## Problem details
Your task is to copy every line of the entries that holds the word "agent".

[Screenshot grounding data]
⁂
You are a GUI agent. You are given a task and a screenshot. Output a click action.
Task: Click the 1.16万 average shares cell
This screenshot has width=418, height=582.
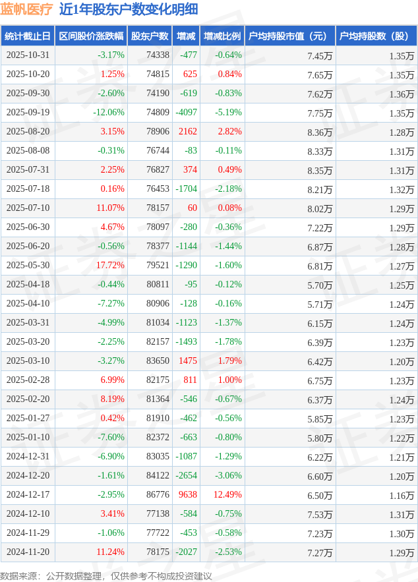tap(402, 494)
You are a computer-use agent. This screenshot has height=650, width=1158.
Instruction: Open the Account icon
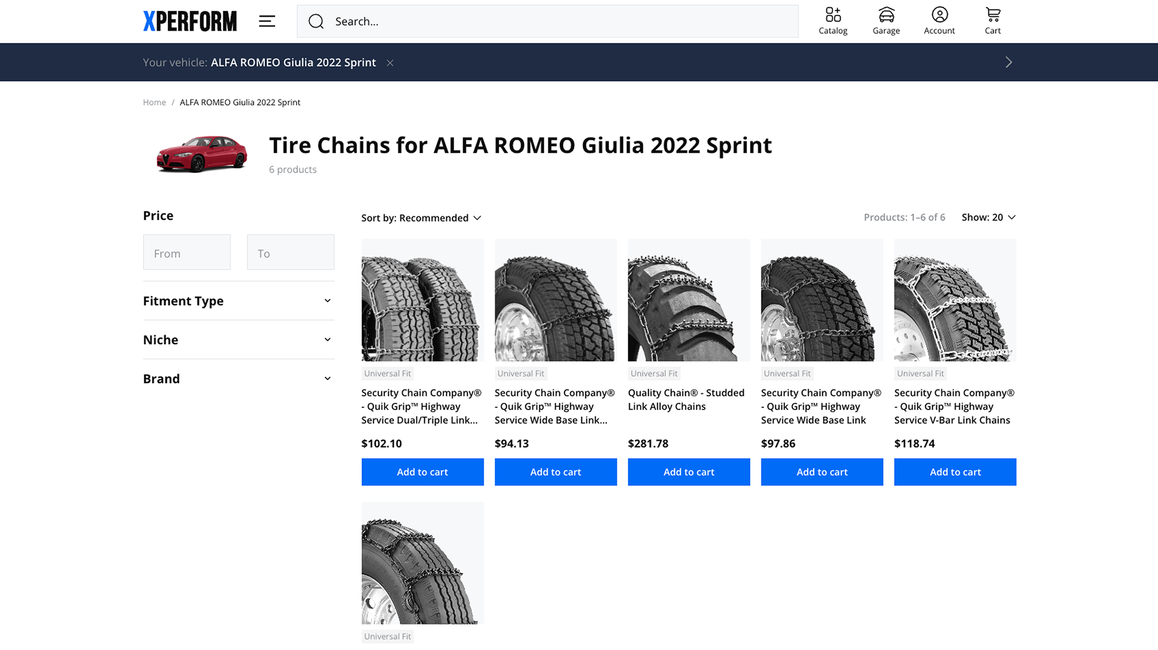939,21
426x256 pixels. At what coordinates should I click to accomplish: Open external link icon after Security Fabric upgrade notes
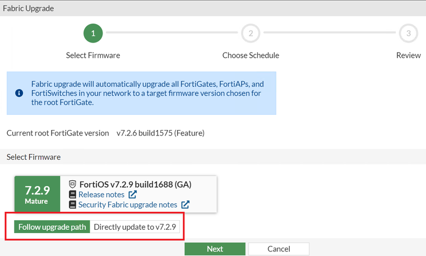click(185, 205)
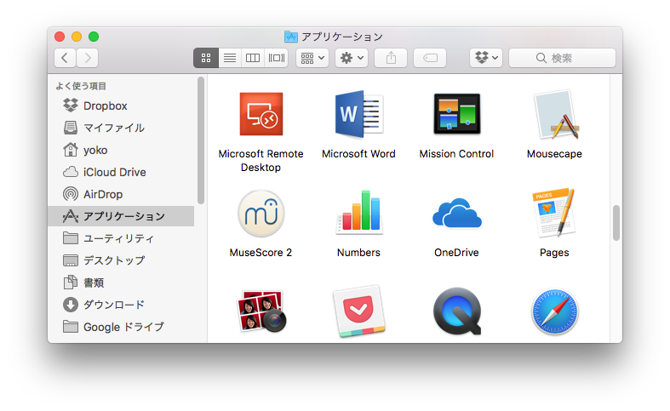
Task: Open Microsoft Remote Desktop app icon
Action: (x=261, y=115)
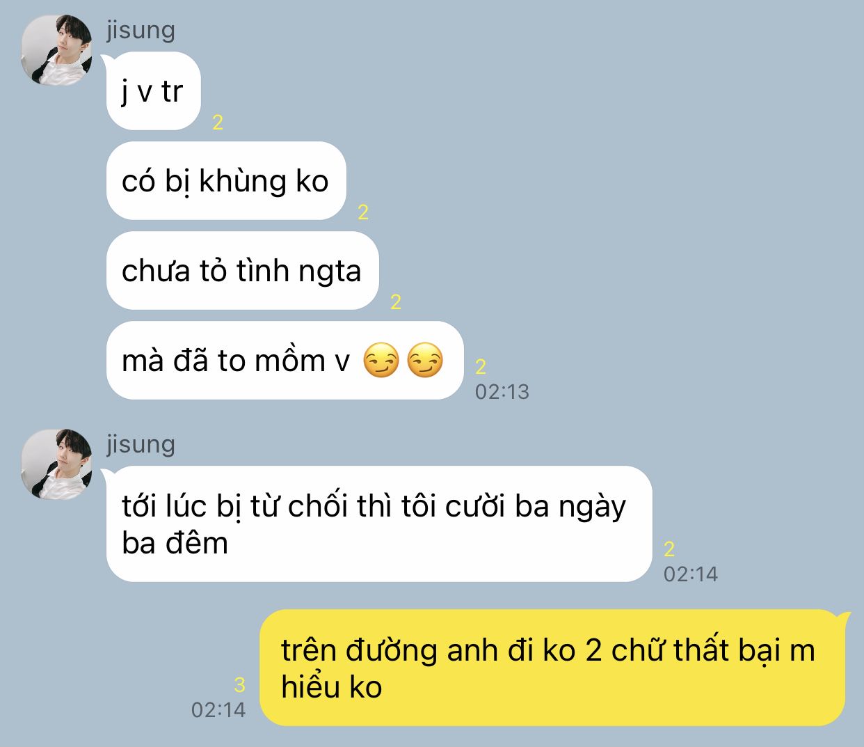Open the lower jisung sender name
The height and width of the screenshot is (747, 864).
(141, 445)
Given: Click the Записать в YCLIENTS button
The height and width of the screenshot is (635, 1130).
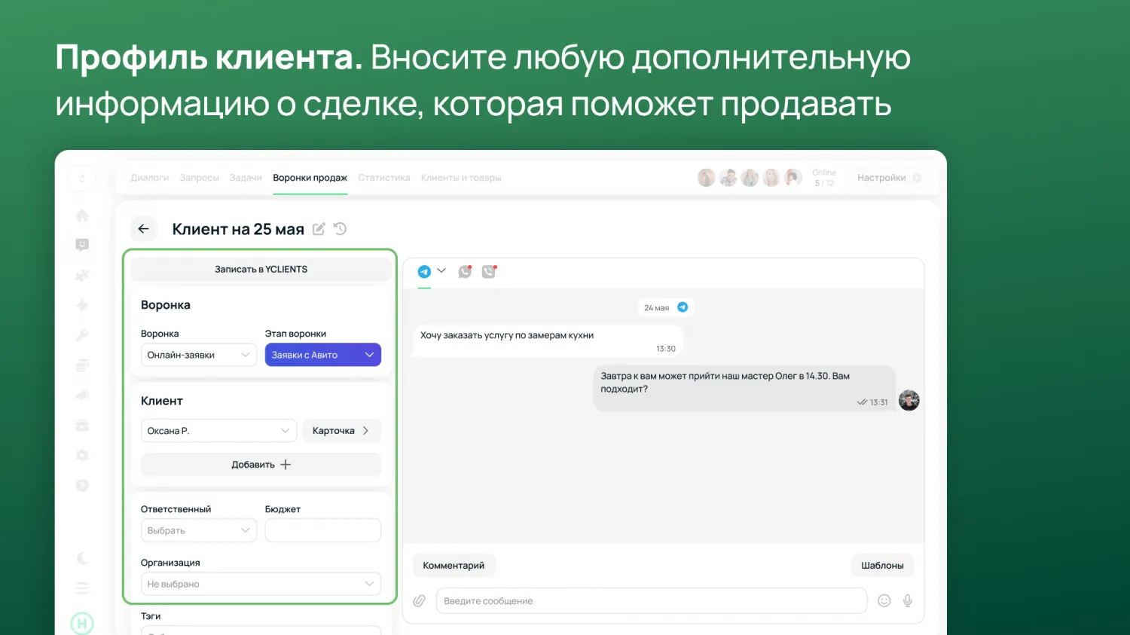Looking at the screenshot, I should (261, 269).
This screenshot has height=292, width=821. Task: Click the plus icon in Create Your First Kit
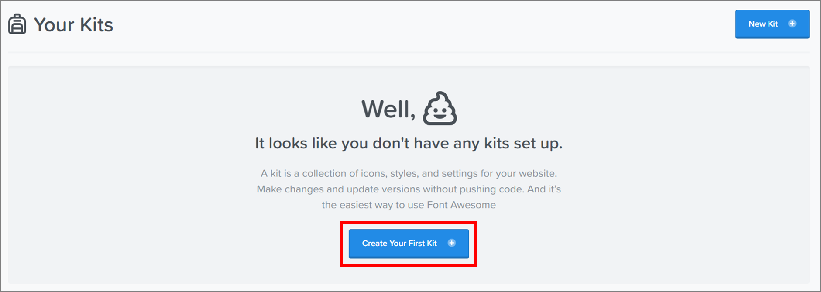[452, 243]
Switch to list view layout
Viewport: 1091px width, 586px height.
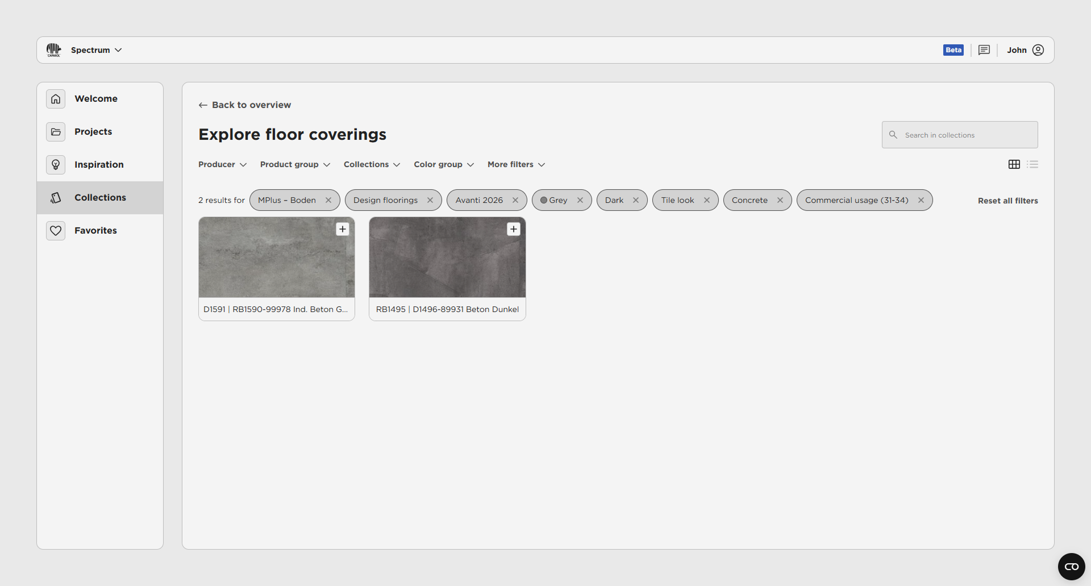tap(1032, 164)
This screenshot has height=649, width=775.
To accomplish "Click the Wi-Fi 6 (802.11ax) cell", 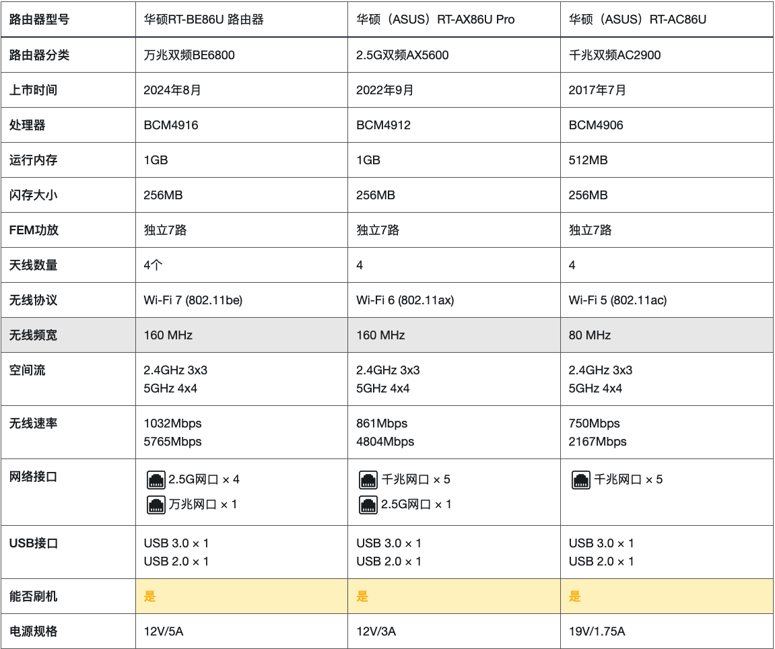I will point(405,300).
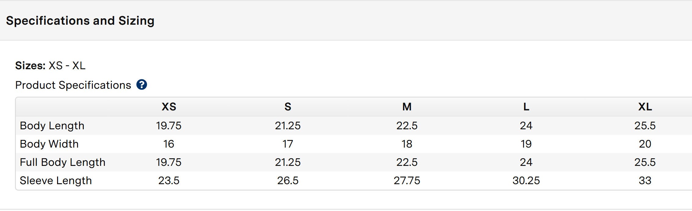
Task: Click Body Width value 18 for M
Action: point(407,144)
⁂
## Response to the exercise
You are a GUI agent. You are given a task and a screenshot. Output a click action.
You are a computer-use agent. This screenshot has height=650, width=1158.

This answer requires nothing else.